MESSAGE_DOMAIN_VALID_SNAPPY is undefined.

Suggestion: 0x0100000000

MESSAGE_DOMAIN_INVALID_SNAPPY is undefined.

Suggestion: 0x0000000000

denniswon.eth

2023/10/13 00:08:48

Request status/mempool

what are the incentives to honestly share status/mempool?

Dan Coombs

2023/10/13 11:39:44

No direct incentives, but peers should disconnect from peers that are sending invalid UOs consistently. Status should be treated as a hint.

Yoav Weiss

2023/10/14 11:05:12

Unrelated to the original question, but I should point out that if a peer sends you an invalid UO, even just once (evaluated against the blockhash that the peer sent), you disconnect and ban it. That peer is a spammer, as there's never a legitimate reason to send a UO to a bundler that will consider it invalid (that is - not a member of any mempool that would consider it valid). The blockhash removes any doubt that it was valid at some point.

2023/10/14 11:06:19

You might also want to disconnect ones that consistently send you irrelevant ops - ones that come with a blockhash that is not a part of recent history. But it's less important because you silently drop these ops without simulating.

Parthasarathy Ramanujam

2023/10/13 14:52:51

This is sensible. I'll amend the spec accordingly.

2023/10/13 14:55:22

I presume this is the latest block number and block hash reported by the RPC of the bundler.

2023/10/13 14:56:23

If the reported blocknumber is not latest, should we instruct the peer to be disconnected? We should allow some leniency here.

2023/10/14 11:13:21

and when the gap is less than 2 blocks you should simulate the ops. Otherwise you end up dropping valid ops around the time of a new block propagation. In this corner case, you may have to simulate twice for spam detection. Simulate against the current block, if valid - propagate (with the current blockhash). If invalid, simulate with the blockhash reported by the sender. If invalid there too, block the sender as a spammer.

shahaf

2023/11/27 11:25:38

In this case you open up the possibility for malicious peers to consistently spam you with UOs that were valid during the stale block number, but were invalidated by the newer block. What do you do in such case? or do you think that it's not an issue?

2023/11/27 15:24:42

The spammer can't fake such ops, it has to pick ops that satisfy the following conditions: 1. They were valid in a recent block. 2. They were not included in a block (otherwise the bundler knows not to simulate them). 3. Invalidated by a state change (not validity time, as that would be detected without simulation since the validity time range should be propagated and only verified in simulation). 4. Were not previously seen by the bundler, or else it would ignore them upon repeated propagation

2023/10/13 15:02:48

This has been fixed in the latest PR (awaiting merge).

2023/10/13 15:04:02

pooled_user_ops_by_hash The size of this response is currently unbounded. We need to cap the maximum size of the response and mark it as a protocol violation if a sender sends more than this size.

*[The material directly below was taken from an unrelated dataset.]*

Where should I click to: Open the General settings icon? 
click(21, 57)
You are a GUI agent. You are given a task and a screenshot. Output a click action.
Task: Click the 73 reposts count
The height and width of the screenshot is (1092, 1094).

Agreed. I'll update the spec.

2023/10/14 11:22:47

entry_point_contract and chain_id are redundant pieces of information

In the context of a specific mempool they are redundant, as they both entry_point and chain_id are mandatory in the mempool description (whose hash determines the mempool ID). But keep in mind that at p2p network level they're not. E.g. during upgrade there will be two valid entry_point addresses living in separate mempool IDs. Two peers may be members of both, but messages are always in the context of one. An op of one entrypoint is obviously only valid in its appropriate mempool.

Dror Tirosh

2023/12/13 10:40:47

entry_point_contract

not sending the entryPoint with the message is problematic: - we strive to send a message once between nodes sharing multiple mempools. meaning, from the message itself, we can't tell the mempool it was verified against, and thus can't tell the entrypoint either.